Turkey’s current account deficit–-long an Achilles heel for the emerging economy– is coming under pressure from a new and controversial source: Syrian refugees.
Monthly data from Turkey’s central bank has for more than two years classified the estimated 600,000 Syrian refugees sheltering in Turkey as ‘tourists’ and calculated an estimate of their ‘spending’ as tourism revenue.
But according to a recent methodology change, Syrian refugees–the majority of whom live in sprawling camps and are reliant on government handouts to survive–are no longer classified the same as a German tourist in Antalya. Unsurprisingly, the impact of the change can be seen clearly in the current account numbers.
Data on Wednesday showed Turkey’s current account deficit widened to $3.28 billion in September from $2.66 billion a year earlier; significantly above economists’ expectations for a slight narrowing of the finance gap to $2.6 billion. Economists said the bigger-than-expected number was due to a 7% fall in net tourism revenues equivalent to $1.3 billion in year to date – ‘the Syrian effect’.

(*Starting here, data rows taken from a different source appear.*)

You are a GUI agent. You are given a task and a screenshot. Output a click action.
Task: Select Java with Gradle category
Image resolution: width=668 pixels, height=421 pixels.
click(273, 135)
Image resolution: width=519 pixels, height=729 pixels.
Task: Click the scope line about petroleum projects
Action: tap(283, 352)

The current account surplus increases when products and services are sold ‘abroad’, including to tourists. Counting Syrians as, effectively, domestic consumers means their spending can no longer be counted as an export.
“In particular, Syrian citizens (mostly refugees) coming to Turkey are now excluded from the tourist arrivals and hence tourism revenues were revised down. This surely presents a better picture of the tourism income,” said Yarkin Cebeci, an economist with J.P. Morgan Chase in Istanbul.
The revision represented a small slice of overall tourism revenues; an important source of external financing for Turkey, which is dependent on foreign inflows to fund its wide current account deficit. In the nine months to September the current account deficit rose to $49 billion, 28% wider than in the same period a year earlier. Turkey’s 12-month current account deficit had risen to $59.1 billion in September, corresponding to 7.2% of its gross domestic product.
Despite the downward revision to not include Syrians, September numbers showed Turkey’s tourism sector was still performing well, underlining the resilience of a sector forecast to take a hit after a summer of anti-government protests. Data showed tourism revenues were $3 billion in September, bringing first nine-month revenues to $17.8 billion.
Tim Ash, chief emerging markets economist at Standard Bank in London said Turkey was likely adjusting to the idea that the refugees would be in Turkey for a longer time than initially envisaged and the revision did not change the overall picture of the deficit.
“I don’t really see anything particularly sinister in this and I don’t think it changes the big picture. The current account deficit is still too big, period,” he said.
The move to no longer classify Syrians as tourists comes as Turkey’s policy on Syria has become increasingly unpopular amid fears that radical Islamists are gaining a foothold close to Turkish territory.
Turkey’s Emergency Relief Agency AFAD provides constant updates of the number of refugees on Turkish territory but has so far been vague about how much that support has cost. Foreign minister Ahmet Davutoglu said in September that Turkey’s government had spent some $2 billion on aiding refugees since the Syrian conflict erupted at the beginning of 2011, but no breakdown of those figures has been provided.
Some economists said the government made the right call by changing the figures, but stressed that refugees are also contributing to growth.
“This is the right step because this was an extraordinary situation to include Syrian refugees in the numbers as tourists,” said Ugur Gurses, economist and columnist at Turkish daily Radikal. “Despite their cost, refugees are also contributing to economic growth, although its impossible to calculate.”